> **Text to read**
──────────────────────────────

What is actually happening here? None of them is merely inventing a subjective truth. The sunset exists within the web of relationships it weaves with those who encounter it. Wavelengths are not the "real sunset", while the poet's emotion is somehow less true; they are all real, legitimate, and necessary ways of relating to the phenomenon. Each reveals layers that would otherwise remain submerged.
This reflects a discovery central to contemporary physics and philosophy: reality is not made up of isolated objects, but of complex relationships. From quantum mechanics to the philosophy of information, we understand that velocity is not an absolute property; it is always measured in relation to a reference point. Likewise, space and time are not merely empty containers, but networks of relations between events. An object only exists in its entirety when it enters into a relationship with someone capable of questioning it.
If this holds for physics, it applies even more to human knowledge, ethics, and the meaning of existence. A discipline is not simply another "point of view" on a pre-existing reality; it is a specific way of relating to the world, producing meanings that exist only within that particular connection.
Take Carlo Emilio Gadda's "The Acquaintance with Grief". A literary critic analyses its linguistic experimentation; a psychoanalyst looks for Oedipal knots; a historian places it within the Fascist era; and a reader from Lombardy recognises landscapes transfigured by the prose. Who has the correct perspective? Everyone, though with a crucial caveat.
Plurality is not just a value; it is an ontological necessity. Reality manifests only through multiple relationships, even if no single one can exhaust it. This does not mean every relationship is of equal value. Some are denser, more articulated, and better able to bear the weight of what they encounter. A historian working on converging sources does not "decide" the truth; they allow it to surface from a network of relations that possesses its own resistance. Knowledge is robust because it "holds"—it sustains comparison, resists interrogation, and opens up questions rather than closing them.
This is where both relativism and the old absolutism fail, for symmetrical reasons. The theory of relativity did not prove Newton "wrong"; it showed that his laws work magnificently at certain scales but not at others. Quantum mechanics did not erase classical physics; it revealed that the world has layers of reality requiring different languages. Historical truth is rigorous without being absolute, and robust without being definitive.
This leads to the most difficult issue: when we silence a student, a thinker, or a witness, we do not just lose an opinion—we break a constitutive relationship with reality. Certain aspects of the past literally cease to exist when the links that gave them life are severed. This is not a metaphor, but a precise statement. Censorship is wrong not just because it violates a right, but because it breaks the connections through which parts of the world made themselves visible. Those who have lived through conflict, persecution, or forced exile interrogate their disciplines with questions born of those wounds; they see connections that elude those in secure, stable academies. That knowledge is not "elsewhere" waiting to be found; it emerges in that specific relationship and nowhere else.
It is worth defending this point against a predictable objection: that history is already written, and facts remain even without witnesses. This is weaker than it seems. History is not the raw event, but the web of questions that make it speak. When the inquirer changes, the horizon of possible questions shifts, and with it, what is revealed. Just as the observer in quantum mechanics is not a passive spectator but the very condition for a phenomenon to manifest, the witness is the condition for history to find its voice.

──────────────────────────────

> **Objectives**
[A] In the essay on knowledge and relationships, what did the theory of relativity show about Newton's laws?
[B] Carry on the essay on knowledge and relationships, picking up after its final sentence.

> **Extracted records**
──────────────────────────────

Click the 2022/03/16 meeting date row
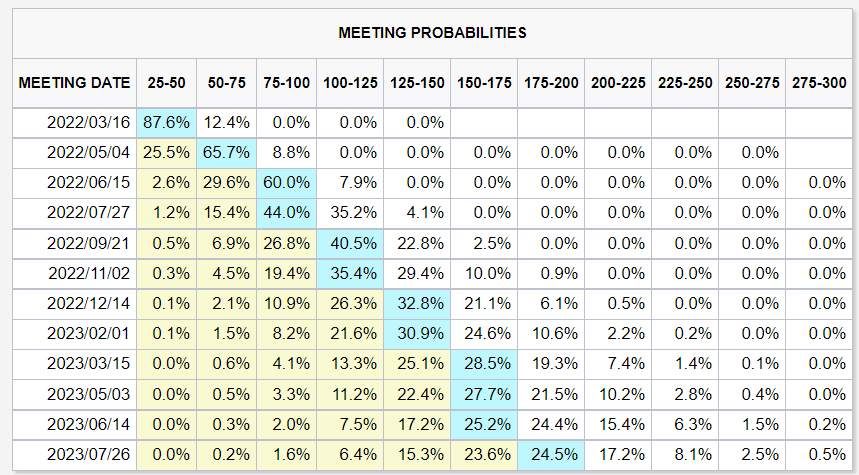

──────────────────────────────

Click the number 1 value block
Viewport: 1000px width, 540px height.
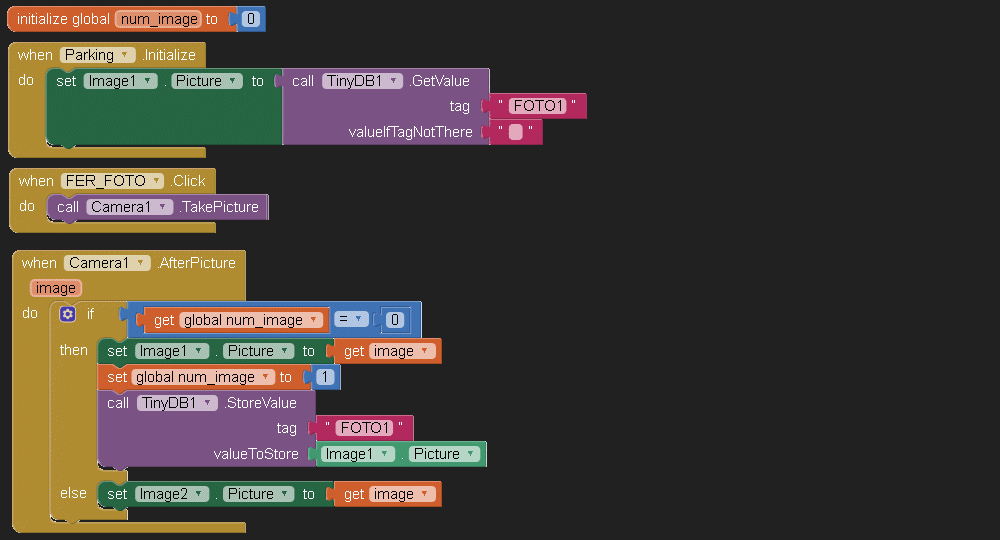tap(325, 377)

──────────────────────────────

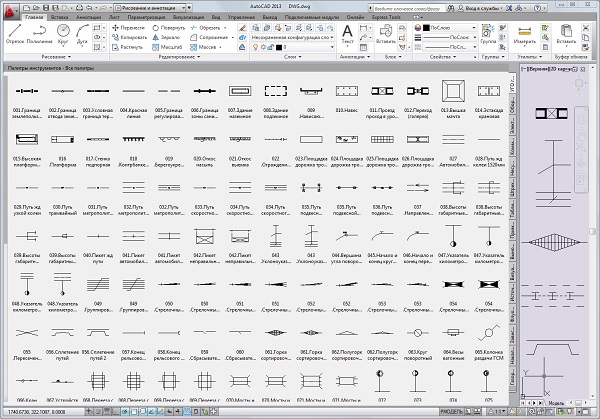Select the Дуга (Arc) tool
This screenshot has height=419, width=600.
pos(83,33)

──────────────────────────────

> **Answer set**
[A] That they work magnificently at certain scales but not at others.

[B]
When an authoritarian regime censors historians, it does more than impose an ideological narrative; it prevents certain memories from weaving into our collective understanding. The danger is not merely that "we will never know certain things," but how they are narrated to us; we risk specific dimensions of the past ceasing to manifest at all.
The theme "Truth Matters" thus has a precise meaning: truth is a living network of relationships through which the world takes shape. It is dynamic, plural, and embodied in the concrete practices of those seeking to understand. Protecting academic freedom means protecting this multiplicity—not because "all opinions are valid," which would be an absurdity —but because some relationships with reality are deeper and better able to bear the weight of what they encounter.
When USI welcomes a student at risk, it performs an epistemic act even before a humanitarian one. By hosting voices that bring the friction of their wounds into shared knowledge, our collective thought becomes more difficult, but truer. This is not just solidarity; it is a recognition that their knowledge, produced in those specific relationships, cannot be recovered elsewhere. In an age of algorithmic bubbles and shallow speed, preserving spaces for multiple ways of questioning is vital. The more relationships we break, the more pieces of reality will cease to manifest.
Truth does not exist in the abstract. It exists when someone knows how to ask the right questions, and when multiple gazes allow it to surface in its richness. "Truth matters" is inseparable from constant relationality. The flip side is that this relationality has a cost: universities that protect only the voices that are already comfortable do not protect the truth; they impoverish it.
Dr. Leonardo Manna is an Affiliate Researcher at the Faculty of Theology of Lugano (FTL) at USI. His research lies at the intersection of philosophy of religion, relational ontology, and the philosophy of information, with a focus on the metaphysics of divine relationality and the ethics of digital environments. His work has appeared in journals including Phenomenology and Mind, Nuova Secondaria, and Rivista Teologica di Lugano.
Note: The published version is a translation from the original Italian text.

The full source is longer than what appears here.